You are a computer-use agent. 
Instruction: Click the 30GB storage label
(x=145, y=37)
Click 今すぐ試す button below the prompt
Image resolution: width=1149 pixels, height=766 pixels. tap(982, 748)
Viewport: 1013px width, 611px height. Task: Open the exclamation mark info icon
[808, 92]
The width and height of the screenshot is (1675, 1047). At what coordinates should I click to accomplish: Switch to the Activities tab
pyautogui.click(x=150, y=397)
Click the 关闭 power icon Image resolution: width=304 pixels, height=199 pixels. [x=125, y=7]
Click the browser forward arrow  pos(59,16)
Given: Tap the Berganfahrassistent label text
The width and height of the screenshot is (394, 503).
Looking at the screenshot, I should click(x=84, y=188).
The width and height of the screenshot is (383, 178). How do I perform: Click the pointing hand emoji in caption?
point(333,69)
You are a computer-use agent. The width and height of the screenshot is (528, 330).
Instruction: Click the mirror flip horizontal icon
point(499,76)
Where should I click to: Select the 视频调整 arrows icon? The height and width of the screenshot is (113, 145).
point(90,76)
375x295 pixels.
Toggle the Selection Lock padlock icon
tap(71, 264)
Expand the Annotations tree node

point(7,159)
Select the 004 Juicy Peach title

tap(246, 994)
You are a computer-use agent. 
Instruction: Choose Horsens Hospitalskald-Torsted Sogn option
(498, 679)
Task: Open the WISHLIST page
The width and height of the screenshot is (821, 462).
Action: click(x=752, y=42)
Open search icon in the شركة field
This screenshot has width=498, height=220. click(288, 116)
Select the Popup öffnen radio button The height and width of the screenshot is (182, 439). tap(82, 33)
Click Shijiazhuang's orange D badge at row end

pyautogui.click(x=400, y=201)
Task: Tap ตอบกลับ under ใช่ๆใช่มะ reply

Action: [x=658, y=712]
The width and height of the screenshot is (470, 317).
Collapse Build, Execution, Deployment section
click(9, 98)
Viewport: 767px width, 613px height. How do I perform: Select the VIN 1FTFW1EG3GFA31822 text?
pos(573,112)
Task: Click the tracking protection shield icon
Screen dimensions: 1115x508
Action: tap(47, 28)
==========
■ Activity: Return the opening line of the data and every line after it through the line containing "Task: Click the", please, exactly as written and with nothing added.

■ Output of the exercise:
You are a computer-use agent. 
Instruction: Click the 30GB storage label
(x=145, y=37)
Click 今すぐ試す button below the prompt
Image resolution: width=1149 pixels, height=766 pixels. tap(982, 748)
Viewport: 1013px width, 611px height. Task: Open the exclamation mark info icon
[808, 92]
The width and height of the screenshot is (1675, 1047). At what coordinates should I click to accomplish: Switch to the Activities tab
pyautogui.click(x=150, y=397)
Click the 关闭 power icon Image resolution: width=304 pixels, height=199 pixels. [x=125, y=7]
Click the browser forward arrow  pos(59,16)
Given: Tap the Berganfahrassistent label text
The width and height of the screenshot is (394, 503).
Looking at the screenshot, I should click(x=84, y=188).
The width and height of the screenshot is (383, 178). How do I perform: Click the pointing hand emoji in caption?
point(333,69)
You are a computer-use agent. The width and height of the screenshot is (528, 330).
Instruction: Click the mirror flip horizontal icon
point(499,76)
Where should I click to: Select the 视频调整 arrows icon? The height and width of the screenshot is (113, 145).
point(90,76)
375x295 pixels.
Toggle the Selection Lock padlock icon
tap(71, 264)
Expand the Annotations tree node

point(7,159)
Select the 004 Juicy Peach title

tap(246, 994)
You are a computer-use agent. 
Instruction: Choose Horsens Hospitalskald-Torsted Sogn option
(498, 679)
Task: Open the WISHLIST page
The width and height of the screenshot is (821, 462).
Action: click(x=752, y=42)
Open search icon in the شركة field
This screenshot has width=498, height=220. click(288, 116)
Select the Popup öffnen radio button The height and width of the screenshot is (182, 439). tap(82, 33)
Click Shijiazhuang's orange D badge at row end

pyautogui.click(x=400, y=201)
Task: Tap ตอบกลับ under ใช่ๆใช่มะ reply

Action: [x=658, y=712]
The width and height of the screenshot is (470, 317).
Collapse Build, Execution, Deployment section
click(9, 98)
Viewport: 767px width, 613px height. How do I perform: Select the VIN 1FTFW1EG3GFA31822 text?
pos(573,112)
Task: Click the tracking protection shield icon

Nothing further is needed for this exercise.